The pial arterial inlet pressure was set to 90mmHg, the pial venous drain had 10mmHg, as obtained from literature values, giving a volumetric flow rate of 750mL/min, which is comparable to measured values.  The oxygen tension in this whole brain model gradually dropped from 90mmHg in the internal carotid arteries down to 30mmHg in jugular veins. The redirected oxygen extraction compares well to cortical measurements, and radial oxygen perfusion profiles in the tissue were also in good agreement to measured values.

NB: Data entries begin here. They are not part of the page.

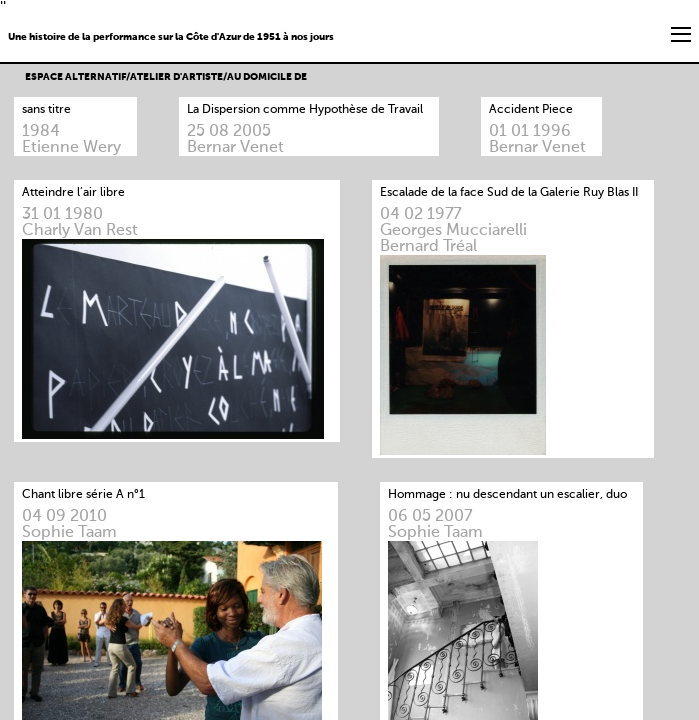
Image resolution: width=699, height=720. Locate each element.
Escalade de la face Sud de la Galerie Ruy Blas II (509, 193)
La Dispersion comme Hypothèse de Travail (305, 110)
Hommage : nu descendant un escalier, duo (507, 495)
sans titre (46, 110)
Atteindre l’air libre (73, 193)
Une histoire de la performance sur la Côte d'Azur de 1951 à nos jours (171, 37)
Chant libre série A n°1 (83, 495)
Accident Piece (531, 110)
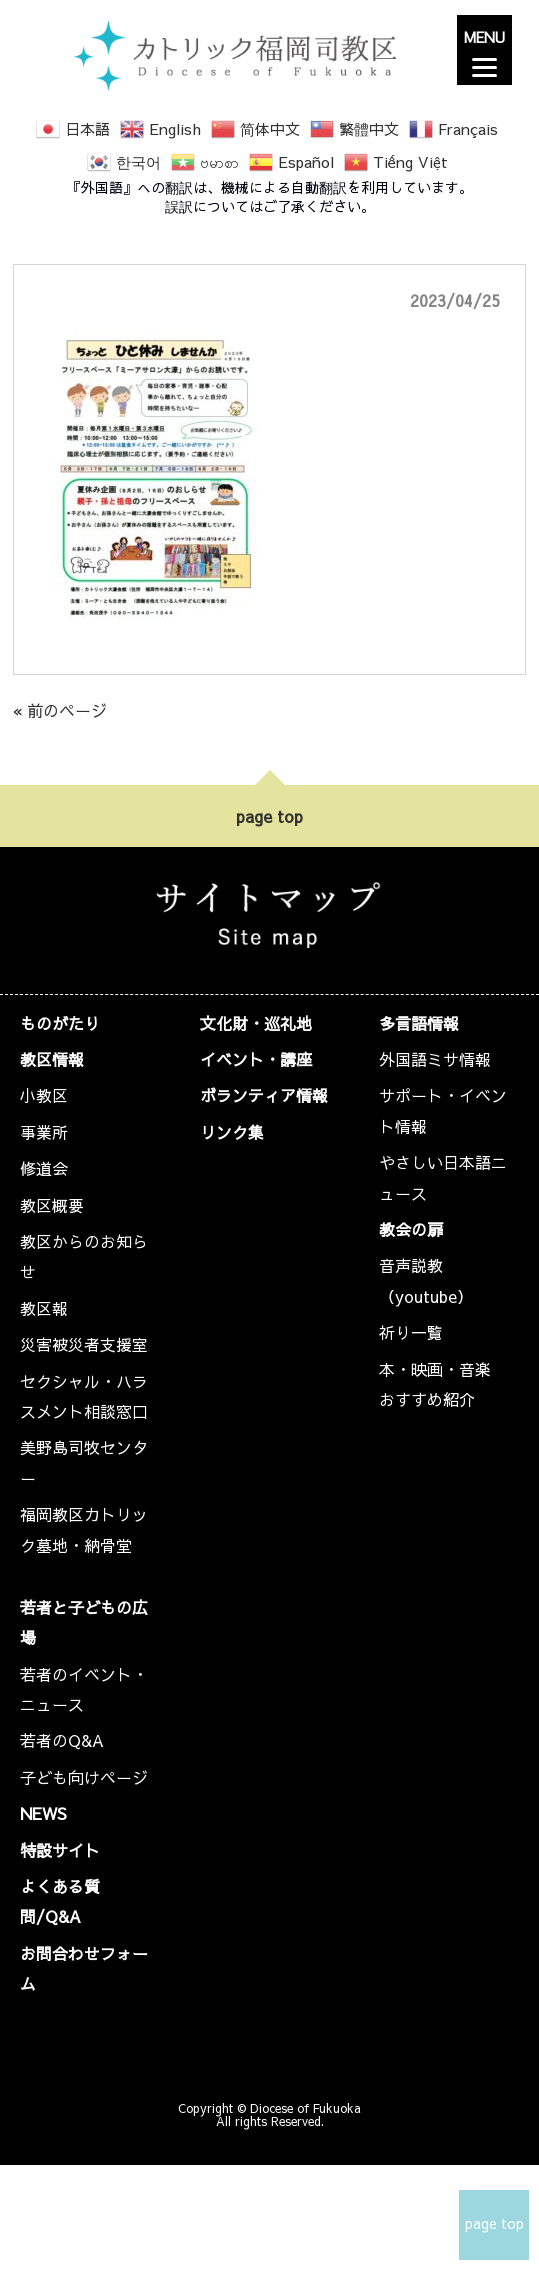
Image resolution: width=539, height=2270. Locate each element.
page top (269, 816)
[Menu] (484, 50)
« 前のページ (60, 710)
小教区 (44, 1095)
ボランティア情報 (264, 1095)
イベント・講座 (256, 1059)
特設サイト (60, 1850)
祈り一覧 (411, 1332)
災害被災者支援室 (84, 1344)
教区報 (44, 1308)
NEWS (43, 1813)
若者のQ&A (62, 1740)
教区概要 (52, 1205)
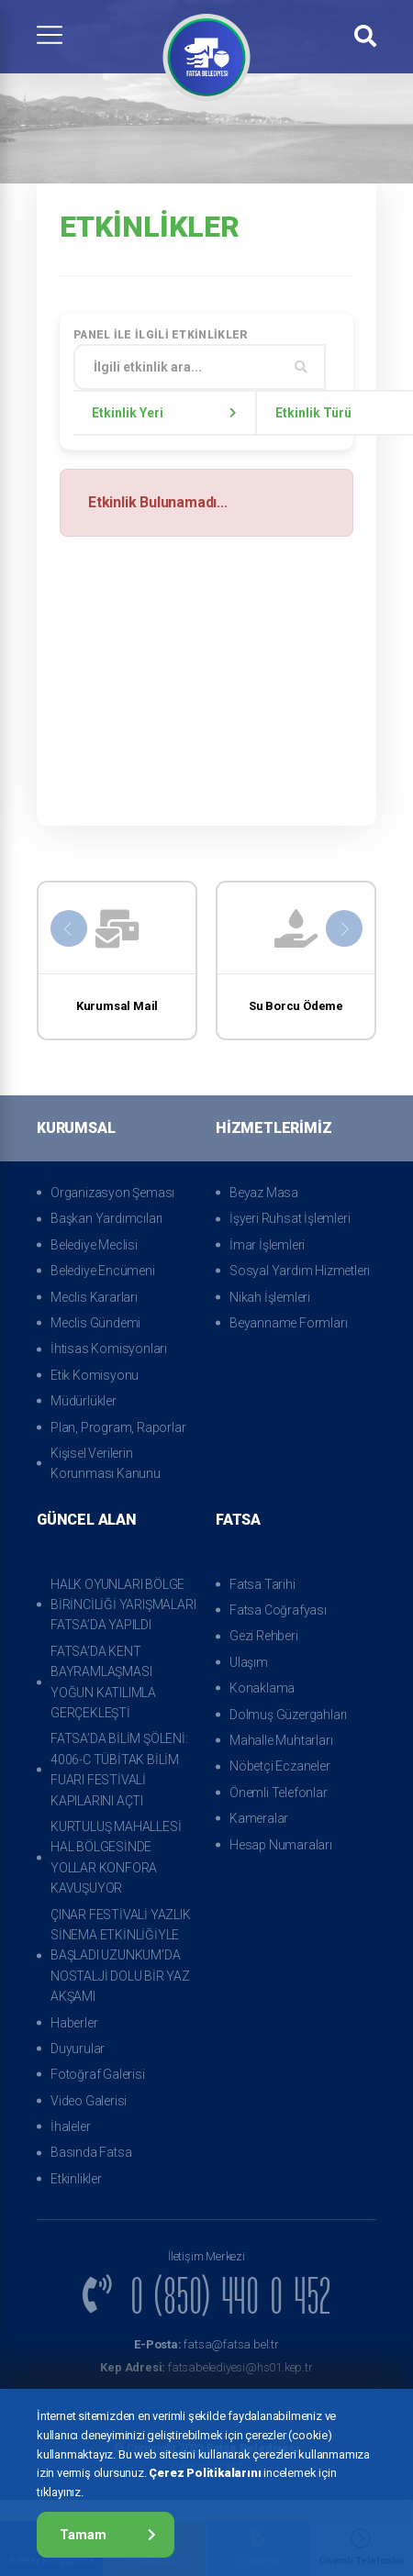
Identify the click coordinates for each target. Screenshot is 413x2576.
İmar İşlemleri (267, 1245)
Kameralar (258, 1818)
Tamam (108, 2534)
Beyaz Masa (263, 1192)
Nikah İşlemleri (269, 1297)
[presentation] (68, 928)
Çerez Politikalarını (205, 2473)
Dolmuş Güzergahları (288, 1714)
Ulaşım (248, 1662)
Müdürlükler (83, 1400)
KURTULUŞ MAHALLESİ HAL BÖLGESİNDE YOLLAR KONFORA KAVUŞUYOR (115, 1857)
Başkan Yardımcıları (106, 1218)
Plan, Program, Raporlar (117, 1427)
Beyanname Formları (288, 1323)
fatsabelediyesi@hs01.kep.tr (206, 2367)
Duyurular (77, 2048)
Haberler (73, 2022)
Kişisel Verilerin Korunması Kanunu (105, 1463)
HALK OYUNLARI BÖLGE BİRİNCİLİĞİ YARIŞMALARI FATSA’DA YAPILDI (122, 1605)
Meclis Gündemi (95, 1323)
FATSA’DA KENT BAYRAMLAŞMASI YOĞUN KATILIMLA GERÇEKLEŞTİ (103, 1682)
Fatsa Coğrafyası (278, 1610)
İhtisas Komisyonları (108, 1348)
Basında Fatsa (90, 2152)
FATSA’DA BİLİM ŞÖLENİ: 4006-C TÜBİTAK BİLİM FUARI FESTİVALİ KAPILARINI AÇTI (119, 1769)
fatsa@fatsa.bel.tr (206, 2344)
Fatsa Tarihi (262, 1584)
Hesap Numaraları (280, 1845)
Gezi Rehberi (263, 1635)
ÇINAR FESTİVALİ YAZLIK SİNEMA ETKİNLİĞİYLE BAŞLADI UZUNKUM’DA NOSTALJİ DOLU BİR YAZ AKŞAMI (120, 1955)
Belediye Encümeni (102, 1270)
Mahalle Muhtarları (280, 1740)
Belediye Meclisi (94, 1245)
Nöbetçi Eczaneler (279, 1766)
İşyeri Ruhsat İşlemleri (289, 1218)
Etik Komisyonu (94, 1375)
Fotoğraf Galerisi (97, 2074)
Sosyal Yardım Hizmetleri (299, 1270)
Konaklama (262, 1688)
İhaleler (70, 2126)
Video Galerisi (88, 2100)
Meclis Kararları (94, 1297)
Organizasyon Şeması (112, 1192)
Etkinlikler (76, 2178)
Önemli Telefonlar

Radial oxygen tension in the molecular layer ranged from 80mmHg at a distance of 10μm, to 45mmHg at 50μm distance. These oxygen gradients seem to be a result of the capillary‑depleted regions adjacent to larger arterioles, which were captured in the detailed microvasculature surrogate. Our simulations for regions without larger vessels show shallow oxygen profiles, completely flattening about 30μm away from the nearest capillary, equivalent to healthy results measured in rat models.

 4.    Conclusion

This morphologically accurate approach is necessary for accurately capturing the fate of oxygen delivered in the perfusion of cerebral tissue.These models of topologically complex biological system such as the cerebral microvasculature and the predictions of first-principle computations can be used to (a) improve the interpretation of in vivo open cranial measurements acquired in both human and rodent models, (b) better understand the role of topological features of the cerebral microvasculature that promote inferior collateral to shed light on perfusion clinical imaging modalities, (c) exploring intercellular transport phenomena at a length scale and scope that is not available to imaging methods, and (d) gain insight into the transport of oxygen in the intracortical regions of human patients for whom invasive measurements are not an option.